Element and text position data:
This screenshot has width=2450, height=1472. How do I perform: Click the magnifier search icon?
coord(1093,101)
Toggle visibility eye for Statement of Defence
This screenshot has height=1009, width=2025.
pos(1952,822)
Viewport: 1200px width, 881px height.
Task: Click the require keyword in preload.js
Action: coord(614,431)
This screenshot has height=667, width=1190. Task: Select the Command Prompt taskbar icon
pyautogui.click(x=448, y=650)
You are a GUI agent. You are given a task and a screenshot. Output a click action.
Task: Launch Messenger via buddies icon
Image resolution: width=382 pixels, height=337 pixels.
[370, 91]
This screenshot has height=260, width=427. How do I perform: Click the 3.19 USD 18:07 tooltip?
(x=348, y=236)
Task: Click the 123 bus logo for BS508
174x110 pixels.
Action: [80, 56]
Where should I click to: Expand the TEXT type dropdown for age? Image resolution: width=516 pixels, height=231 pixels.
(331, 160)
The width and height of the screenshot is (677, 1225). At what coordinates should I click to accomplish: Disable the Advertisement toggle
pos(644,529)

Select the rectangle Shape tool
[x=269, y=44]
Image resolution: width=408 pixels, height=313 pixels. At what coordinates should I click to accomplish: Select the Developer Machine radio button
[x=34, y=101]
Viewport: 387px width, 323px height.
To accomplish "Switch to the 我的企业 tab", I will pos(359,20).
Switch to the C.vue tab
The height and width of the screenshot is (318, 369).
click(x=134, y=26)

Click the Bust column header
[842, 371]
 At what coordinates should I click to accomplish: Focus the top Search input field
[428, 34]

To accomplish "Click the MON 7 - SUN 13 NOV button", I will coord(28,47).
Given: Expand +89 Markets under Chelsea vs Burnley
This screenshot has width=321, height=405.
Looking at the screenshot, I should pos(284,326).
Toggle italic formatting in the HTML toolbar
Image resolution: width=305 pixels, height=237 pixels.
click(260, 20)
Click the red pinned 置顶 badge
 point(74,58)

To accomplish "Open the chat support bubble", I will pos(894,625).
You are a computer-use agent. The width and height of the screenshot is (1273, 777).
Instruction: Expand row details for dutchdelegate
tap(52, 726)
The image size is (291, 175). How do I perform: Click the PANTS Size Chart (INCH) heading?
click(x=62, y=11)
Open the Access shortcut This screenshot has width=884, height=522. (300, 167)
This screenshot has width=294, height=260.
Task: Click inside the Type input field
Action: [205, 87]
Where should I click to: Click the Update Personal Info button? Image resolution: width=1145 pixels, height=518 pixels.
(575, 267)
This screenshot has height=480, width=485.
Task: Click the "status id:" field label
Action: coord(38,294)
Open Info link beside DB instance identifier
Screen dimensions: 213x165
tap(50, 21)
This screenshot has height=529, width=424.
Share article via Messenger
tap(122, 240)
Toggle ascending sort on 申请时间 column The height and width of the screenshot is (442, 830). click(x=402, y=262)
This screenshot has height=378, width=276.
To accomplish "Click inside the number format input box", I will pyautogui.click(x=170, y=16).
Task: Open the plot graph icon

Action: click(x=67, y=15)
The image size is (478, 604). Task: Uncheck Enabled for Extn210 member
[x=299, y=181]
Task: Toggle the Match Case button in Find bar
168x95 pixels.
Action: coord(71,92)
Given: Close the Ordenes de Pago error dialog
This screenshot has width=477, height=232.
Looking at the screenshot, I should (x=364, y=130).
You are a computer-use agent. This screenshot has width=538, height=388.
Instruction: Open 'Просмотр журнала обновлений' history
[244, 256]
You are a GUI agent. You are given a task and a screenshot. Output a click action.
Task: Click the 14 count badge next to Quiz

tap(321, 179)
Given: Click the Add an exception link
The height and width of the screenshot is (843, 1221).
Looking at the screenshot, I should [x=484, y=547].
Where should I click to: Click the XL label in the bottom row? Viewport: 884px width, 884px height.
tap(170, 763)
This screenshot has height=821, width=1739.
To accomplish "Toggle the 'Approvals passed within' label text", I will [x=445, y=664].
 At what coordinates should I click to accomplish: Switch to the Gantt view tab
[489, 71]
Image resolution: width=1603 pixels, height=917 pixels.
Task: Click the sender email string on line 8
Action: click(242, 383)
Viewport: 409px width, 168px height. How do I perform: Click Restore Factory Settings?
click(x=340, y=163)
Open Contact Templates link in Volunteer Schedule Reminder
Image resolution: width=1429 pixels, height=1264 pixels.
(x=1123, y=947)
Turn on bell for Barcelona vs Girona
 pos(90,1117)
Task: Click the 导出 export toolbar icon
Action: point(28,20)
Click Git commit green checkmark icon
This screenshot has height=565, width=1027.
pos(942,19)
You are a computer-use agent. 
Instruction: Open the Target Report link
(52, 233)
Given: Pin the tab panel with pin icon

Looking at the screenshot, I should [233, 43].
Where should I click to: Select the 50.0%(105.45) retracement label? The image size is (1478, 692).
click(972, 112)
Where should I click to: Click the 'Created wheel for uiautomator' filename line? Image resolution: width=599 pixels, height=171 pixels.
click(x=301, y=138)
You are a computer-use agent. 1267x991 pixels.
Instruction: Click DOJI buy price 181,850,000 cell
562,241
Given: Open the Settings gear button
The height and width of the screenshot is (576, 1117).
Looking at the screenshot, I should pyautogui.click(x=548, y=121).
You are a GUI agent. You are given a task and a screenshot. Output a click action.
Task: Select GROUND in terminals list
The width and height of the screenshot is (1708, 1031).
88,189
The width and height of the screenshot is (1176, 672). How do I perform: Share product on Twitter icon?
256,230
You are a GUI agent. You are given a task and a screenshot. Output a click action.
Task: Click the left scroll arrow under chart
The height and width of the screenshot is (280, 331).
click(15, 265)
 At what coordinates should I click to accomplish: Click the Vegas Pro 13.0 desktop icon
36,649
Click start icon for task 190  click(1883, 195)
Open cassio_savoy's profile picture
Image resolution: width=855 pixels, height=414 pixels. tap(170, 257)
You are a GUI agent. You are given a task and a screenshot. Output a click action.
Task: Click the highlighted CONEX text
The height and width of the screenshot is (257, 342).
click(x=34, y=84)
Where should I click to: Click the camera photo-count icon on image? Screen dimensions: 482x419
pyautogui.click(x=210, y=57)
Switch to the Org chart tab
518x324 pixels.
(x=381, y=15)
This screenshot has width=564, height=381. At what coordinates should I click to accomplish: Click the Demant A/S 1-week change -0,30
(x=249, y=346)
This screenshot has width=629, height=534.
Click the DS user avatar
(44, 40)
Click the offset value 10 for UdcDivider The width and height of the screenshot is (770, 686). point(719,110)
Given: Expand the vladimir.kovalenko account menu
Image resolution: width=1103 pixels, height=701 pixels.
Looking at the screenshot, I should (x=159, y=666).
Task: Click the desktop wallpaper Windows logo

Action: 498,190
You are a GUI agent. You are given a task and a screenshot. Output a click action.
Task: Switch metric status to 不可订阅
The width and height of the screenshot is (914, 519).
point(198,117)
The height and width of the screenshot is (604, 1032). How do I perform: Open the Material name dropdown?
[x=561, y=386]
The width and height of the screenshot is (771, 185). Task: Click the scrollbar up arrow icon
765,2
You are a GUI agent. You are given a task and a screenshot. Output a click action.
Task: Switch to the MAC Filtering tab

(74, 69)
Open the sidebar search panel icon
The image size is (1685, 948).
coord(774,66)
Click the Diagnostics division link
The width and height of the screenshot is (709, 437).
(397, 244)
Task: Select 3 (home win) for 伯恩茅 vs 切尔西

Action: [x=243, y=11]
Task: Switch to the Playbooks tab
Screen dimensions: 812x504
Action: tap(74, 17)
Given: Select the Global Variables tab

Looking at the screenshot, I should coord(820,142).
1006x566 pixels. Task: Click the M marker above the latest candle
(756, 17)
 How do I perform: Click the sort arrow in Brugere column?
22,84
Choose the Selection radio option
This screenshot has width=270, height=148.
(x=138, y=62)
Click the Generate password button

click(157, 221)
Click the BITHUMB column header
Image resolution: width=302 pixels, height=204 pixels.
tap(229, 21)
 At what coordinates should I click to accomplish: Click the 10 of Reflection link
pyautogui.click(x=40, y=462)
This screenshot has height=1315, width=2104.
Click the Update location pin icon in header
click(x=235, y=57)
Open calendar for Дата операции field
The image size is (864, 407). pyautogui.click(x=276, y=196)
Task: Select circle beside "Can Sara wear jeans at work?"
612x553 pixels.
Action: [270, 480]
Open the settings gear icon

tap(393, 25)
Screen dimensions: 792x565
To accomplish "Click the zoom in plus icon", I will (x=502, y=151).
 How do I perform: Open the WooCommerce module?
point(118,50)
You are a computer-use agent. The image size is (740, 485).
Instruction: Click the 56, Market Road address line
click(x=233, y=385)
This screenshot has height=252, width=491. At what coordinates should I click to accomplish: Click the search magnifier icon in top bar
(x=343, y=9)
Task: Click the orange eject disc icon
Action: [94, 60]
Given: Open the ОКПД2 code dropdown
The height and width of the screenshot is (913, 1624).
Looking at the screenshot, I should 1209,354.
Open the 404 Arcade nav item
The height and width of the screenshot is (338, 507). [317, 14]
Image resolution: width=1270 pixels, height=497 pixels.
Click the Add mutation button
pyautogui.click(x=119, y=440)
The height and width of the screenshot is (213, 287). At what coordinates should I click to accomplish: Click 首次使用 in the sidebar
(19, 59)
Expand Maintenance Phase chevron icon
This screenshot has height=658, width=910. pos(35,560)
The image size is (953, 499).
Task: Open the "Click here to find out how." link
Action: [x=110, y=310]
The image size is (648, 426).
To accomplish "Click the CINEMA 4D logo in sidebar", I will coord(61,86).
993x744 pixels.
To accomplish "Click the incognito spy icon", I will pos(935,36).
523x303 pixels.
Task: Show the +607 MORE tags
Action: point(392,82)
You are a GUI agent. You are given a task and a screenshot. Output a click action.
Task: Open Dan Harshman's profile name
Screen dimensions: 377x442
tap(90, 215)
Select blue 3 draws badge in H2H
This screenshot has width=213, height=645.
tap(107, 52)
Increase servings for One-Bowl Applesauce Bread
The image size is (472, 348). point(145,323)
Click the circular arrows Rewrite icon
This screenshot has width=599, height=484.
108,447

BRIEF =
Rewrite the data from its first line through the line containing "Task: Click the require keyword in preload.js", swapping "magnifier" for "magnifying glass" and leaving everything else as it is.

WRITTEN ANSWER =
This screenshot has width=2450, height=1472. How do I perform: Click the magnifying glass search icon?
coord(1093,101)
Toggle visibility eye for Statement of Defence
This screenshot has height=1009, width=2025.
pos(1952,822)
Viewport: 1200px width, 881px height.
Task: Click the require keyword in preload.js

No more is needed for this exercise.